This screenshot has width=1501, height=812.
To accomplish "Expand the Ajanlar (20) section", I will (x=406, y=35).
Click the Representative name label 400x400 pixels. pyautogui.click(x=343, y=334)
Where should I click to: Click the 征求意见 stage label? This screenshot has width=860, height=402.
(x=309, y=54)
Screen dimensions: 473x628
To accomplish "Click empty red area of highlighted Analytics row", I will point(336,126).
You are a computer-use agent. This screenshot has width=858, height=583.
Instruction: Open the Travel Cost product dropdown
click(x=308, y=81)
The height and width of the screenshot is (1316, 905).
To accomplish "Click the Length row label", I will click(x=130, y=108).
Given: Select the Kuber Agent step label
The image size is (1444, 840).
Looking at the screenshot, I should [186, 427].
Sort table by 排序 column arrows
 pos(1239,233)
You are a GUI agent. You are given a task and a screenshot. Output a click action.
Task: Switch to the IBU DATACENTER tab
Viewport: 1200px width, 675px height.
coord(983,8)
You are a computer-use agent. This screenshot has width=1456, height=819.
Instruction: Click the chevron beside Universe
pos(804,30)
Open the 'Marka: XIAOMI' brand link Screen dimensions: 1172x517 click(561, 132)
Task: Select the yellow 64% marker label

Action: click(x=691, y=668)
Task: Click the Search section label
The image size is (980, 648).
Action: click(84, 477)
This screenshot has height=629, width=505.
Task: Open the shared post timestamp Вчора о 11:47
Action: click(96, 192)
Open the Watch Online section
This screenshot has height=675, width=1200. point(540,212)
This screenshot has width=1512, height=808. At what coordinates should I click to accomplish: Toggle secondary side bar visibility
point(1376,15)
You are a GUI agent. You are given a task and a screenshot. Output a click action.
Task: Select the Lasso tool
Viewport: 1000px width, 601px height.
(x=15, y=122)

Directions: Retype every one of the records above line for line, keeping each character, number, and symbol unchanged.

Answer for this exercise:
This screenshot has width=1501, height=812.
To accomplish "Expand the Ajanlar (20) section", I will (x=406, y=35).
Click the Representative name label 400x400 pixels. pyautogui.click(x=343, y=334)
Where should I click to: Click the 征求意见 stage label? This screenshot has width=860, height=402.
(x=309, y=54)
Screen dimensions: 473x628
To accomplish "Click empty red area of highlighted Analytics row", I will point(336,126).
You are a computer-use agent. This screenshot has width=858, height=583.
Instruction: Open the Travel Cost product dropdown
click(x=308, y=81)
The height and width of the screenshot is (1316, 905).
To accomplish "Click the Length row label", I will click(x=130, y=108).
Given: Select the Kuber Agent step label
The image size is (1444, 840).
Looking at the screenshot, I should [186, 427].
Sort table by 排序 column arrows
 pos(1239,233)
You are a GUI agent. You are given a task and a screenshot. Output a click action.
Task: Switch to the IBU DATACENTER tab
Viewport: 1200px width, 675px height.
coord(983,8)
You are a computer-use agent. This screenshot has width=1456, height=819.
Instruction: Click the chevron beside Universe
pos(804,30)
Open the 'Marka: XIAOMI' brand link Screen dimensions: 1172x517 click(561, 132)
Task: Select the yellow 64% marker label

Action: click(x=691, y=668)
Task: Click the Search section label
The image size is (980, 648).
Action: click(84, 477)
This screenshot has height=629, width=505.
Task: Open the shared post timestamp Вчора о 11:47
Action: click(96, 192)
Open the Watch Online section
This screenshot has height=675, width=1200. point(540,212)
This screenshot has width=1512, height=808. At what coordinates should I click to accomplish: Toggle secondary side bar visibility
point(1376,15)
You are a GUI agent. You are given a task and a screenshot. Output a click action.
Task: Select the Lasso tool
Viewport: 1000px width, 601px height.
(x=15, y=122)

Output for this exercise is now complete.